• **ARTICLE**:
··········
Brussels has an extensive network of both private or public transportation means. Public transportation includes Brussels buses, trams, the Brussels metro (all three operated by the STIB as well as a set of railway lines (operated by Infrabel) and railway stations served by public trains (operated by the SNCB). Bicycle-sharing and car-sharing public systems are also available. Air transport is available via one of the city's two airports (the Brussels National Airport and the Brussels-South Charleroi Airport), and boat transport is available via the Port of Brussels. The city is relatively car-dependent by northern European standards and is considered to be the most congested city in the world according to the Inrix traffic survey.

The complexity of the Belgian political landscape makes some transportation issues difficult to solve. The Brussels Capital Region is surrounded by the Flemish and Walloon regions, which means that the airports, as well as many roads serving Brussels (most notably the Brussels Ring) are located in the other two Belgian regions. In the Brussels Region itself, two ministers are currently responsible for transport: Pascal Smet for public transport and the port of Brussels and  for other transportation topics.

Metro and light rail

Brussels metro

The Brussels metro was first opened in 1976 and has been expanding since, to comprise as of 2009 a set of four metro lines serving a total of 60 metro stations, most of which are underground. Line 1 connects the Brussels-West station to the east of the city. Line 2 runs in a loop around the city centre. Line 5 runs between the west to the south-east of the city via the centre. Line 6 connects the King Baudouin Stadium at the north-west of Brussels, to the city centre, ending by a loop around the centre in the same way as line 2. Lines 3 and 4 are operated by major Brussels trams.
··········
• **DATASET**:

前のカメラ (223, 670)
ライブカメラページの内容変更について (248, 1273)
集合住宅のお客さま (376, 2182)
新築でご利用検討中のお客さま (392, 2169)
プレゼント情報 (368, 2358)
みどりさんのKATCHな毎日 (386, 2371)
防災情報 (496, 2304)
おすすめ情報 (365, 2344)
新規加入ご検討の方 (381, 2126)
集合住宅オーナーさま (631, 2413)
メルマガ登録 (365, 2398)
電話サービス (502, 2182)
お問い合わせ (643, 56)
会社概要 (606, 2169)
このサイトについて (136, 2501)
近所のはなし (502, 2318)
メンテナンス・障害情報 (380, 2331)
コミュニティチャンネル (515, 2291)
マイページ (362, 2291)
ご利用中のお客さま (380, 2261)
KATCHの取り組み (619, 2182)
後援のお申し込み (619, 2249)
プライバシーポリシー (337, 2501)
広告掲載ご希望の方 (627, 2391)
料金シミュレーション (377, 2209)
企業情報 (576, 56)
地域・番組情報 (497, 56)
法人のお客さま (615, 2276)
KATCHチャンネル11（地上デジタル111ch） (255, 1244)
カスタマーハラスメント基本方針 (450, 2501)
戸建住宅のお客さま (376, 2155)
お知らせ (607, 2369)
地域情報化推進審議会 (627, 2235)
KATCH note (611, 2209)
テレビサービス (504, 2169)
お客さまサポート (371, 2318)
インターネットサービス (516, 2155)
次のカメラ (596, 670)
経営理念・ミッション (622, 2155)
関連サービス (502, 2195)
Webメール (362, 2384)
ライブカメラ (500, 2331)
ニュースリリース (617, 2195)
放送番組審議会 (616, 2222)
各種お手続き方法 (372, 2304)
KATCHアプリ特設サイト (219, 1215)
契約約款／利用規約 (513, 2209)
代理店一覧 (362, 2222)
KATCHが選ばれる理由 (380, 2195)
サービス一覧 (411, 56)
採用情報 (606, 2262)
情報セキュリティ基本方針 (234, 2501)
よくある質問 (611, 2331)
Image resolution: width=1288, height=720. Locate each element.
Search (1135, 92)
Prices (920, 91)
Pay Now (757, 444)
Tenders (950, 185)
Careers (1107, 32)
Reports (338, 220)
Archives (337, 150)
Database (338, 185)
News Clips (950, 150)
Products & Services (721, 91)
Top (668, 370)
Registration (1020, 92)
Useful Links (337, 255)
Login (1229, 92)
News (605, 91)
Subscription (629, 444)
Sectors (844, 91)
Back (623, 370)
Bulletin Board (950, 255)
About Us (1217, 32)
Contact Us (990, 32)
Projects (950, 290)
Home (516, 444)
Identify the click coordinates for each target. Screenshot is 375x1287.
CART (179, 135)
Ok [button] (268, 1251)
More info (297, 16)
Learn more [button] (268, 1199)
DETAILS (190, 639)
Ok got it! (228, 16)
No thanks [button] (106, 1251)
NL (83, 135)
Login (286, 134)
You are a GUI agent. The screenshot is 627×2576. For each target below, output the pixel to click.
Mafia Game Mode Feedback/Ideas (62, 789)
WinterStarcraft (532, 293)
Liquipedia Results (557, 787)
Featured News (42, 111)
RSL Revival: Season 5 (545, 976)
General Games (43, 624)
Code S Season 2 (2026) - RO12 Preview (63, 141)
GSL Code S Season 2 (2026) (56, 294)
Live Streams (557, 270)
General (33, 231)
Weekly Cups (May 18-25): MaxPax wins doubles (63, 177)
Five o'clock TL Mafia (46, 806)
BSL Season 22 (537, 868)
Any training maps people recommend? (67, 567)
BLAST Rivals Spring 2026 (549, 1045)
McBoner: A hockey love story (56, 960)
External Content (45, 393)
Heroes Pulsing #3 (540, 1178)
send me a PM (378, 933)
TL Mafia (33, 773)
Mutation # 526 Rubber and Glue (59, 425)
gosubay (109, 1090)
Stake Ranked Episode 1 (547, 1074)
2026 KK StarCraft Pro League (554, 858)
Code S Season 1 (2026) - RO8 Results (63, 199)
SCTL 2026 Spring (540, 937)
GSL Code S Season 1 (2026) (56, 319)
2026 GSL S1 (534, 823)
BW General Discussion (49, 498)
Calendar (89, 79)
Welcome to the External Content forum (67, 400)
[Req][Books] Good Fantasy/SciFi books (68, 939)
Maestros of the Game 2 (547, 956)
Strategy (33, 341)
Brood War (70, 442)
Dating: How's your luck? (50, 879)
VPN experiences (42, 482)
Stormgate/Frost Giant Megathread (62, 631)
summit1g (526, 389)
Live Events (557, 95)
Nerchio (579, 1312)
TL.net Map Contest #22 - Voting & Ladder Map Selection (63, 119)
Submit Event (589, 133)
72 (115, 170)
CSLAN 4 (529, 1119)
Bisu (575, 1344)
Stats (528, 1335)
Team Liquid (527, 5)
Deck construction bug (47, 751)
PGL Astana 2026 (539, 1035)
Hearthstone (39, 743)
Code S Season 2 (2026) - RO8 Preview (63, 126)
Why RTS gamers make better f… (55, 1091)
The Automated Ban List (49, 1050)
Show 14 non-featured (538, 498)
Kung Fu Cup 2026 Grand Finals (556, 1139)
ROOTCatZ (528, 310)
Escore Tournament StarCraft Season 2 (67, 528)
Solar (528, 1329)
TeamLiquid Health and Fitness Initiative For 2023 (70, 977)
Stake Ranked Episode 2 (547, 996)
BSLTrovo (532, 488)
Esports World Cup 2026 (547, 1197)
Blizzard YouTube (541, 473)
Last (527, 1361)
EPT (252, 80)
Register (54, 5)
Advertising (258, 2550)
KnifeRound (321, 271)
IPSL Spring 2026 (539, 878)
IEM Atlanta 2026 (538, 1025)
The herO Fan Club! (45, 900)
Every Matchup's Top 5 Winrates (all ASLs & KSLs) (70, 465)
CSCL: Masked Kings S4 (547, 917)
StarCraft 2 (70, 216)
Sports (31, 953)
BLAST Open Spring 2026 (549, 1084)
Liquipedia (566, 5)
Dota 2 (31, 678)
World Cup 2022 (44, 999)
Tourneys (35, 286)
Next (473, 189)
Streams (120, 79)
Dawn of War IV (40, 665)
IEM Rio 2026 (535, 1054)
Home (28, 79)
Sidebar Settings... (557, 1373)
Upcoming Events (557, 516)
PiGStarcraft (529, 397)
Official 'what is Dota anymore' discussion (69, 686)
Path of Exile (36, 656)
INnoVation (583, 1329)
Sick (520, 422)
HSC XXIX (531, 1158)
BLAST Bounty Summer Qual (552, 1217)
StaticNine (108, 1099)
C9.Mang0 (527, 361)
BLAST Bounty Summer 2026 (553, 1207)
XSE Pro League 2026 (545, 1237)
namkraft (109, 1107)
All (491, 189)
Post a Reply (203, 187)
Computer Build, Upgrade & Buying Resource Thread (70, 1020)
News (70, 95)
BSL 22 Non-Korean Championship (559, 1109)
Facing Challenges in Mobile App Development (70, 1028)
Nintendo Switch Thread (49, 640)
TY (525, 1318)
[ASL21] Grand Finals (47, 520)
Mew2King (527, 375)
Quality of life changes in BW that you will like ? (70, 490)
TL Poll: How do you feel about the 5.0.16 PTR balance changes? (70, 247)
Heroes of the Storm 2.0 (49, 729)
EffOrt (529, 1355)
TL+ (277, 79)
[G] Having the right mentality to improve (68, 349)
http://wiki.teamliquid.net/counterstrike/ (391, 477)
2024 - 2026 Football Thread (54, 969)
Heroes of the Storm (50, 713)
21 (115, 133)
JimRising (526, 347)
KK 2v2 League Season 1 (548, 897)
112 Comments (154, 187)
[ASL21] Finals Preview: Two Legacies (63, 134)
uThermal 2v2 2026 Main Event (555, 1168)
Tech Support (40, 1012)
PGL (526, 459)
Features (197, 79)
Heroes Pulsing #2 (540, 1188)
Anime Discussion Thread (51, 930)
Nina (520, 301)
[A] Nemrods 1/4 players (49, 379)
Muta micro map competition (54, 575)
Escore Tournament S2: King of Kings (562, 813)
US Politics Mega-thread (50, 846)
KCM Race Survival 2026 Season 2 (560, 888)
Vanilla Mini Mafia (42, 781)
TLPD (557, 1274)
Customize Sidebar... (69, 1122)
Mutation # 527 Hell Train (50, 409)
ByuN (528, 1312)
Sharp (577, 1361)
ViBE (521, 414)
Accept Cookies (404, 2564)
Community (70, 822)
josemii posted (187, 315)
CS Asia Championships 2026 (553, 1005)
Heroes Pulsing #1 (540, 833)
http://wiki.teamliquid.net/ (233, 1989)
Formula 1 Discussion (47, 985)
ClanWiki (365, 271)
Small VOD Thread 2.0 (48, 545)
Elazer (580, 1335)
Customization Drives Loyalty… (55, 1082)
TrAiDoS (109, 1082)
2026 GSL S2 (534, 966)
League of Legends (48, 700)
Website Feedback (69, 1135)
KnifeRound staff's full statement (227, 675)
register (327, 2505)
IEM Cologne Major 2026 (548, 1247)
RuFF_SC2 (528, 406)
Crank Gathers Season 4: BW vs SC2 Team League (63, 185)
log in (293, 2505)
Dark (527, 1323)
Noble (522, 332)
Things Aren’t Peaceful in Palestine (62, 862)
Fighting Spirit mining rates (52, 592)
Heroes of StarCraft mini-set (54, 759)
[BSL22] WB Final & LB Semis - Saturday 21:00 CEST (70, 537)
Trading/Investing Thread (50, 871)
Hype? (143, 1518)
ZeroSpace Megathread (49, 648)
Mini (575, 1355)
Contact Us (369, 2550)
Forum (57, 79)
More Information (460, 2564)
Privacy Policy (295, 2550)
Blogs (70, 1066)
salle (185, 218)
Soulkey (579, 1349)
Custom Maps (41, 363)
··········
• **TASK TO CARRY OUT**:
Write out the text on transport in Brussels word for word, starting with "Brussels has an" and going on through "Inrix traffic survey.".

• **ANSWER TO THE EXERCISE**:
Brussels has an extensive network of both private or public transportation means. Public transportation includes Brussels buses, trams, the Brussels metro (all three operated by the STIB as well as a set of railway lines (operated by Infrabel) and railway stations served by public trains (operated by the SNCB). Bicycle-sharing and car-sharing public systems are also available. Air transport is available via one of the city's two airports (the Brussels National Airport and the Brussels-South Charleroi Airport), and boat transport is available via the Port of Brussels. The city is relatively car-dependent by northern European standards and is considered to be the most congested city in the world according to the Inrix traffic survey.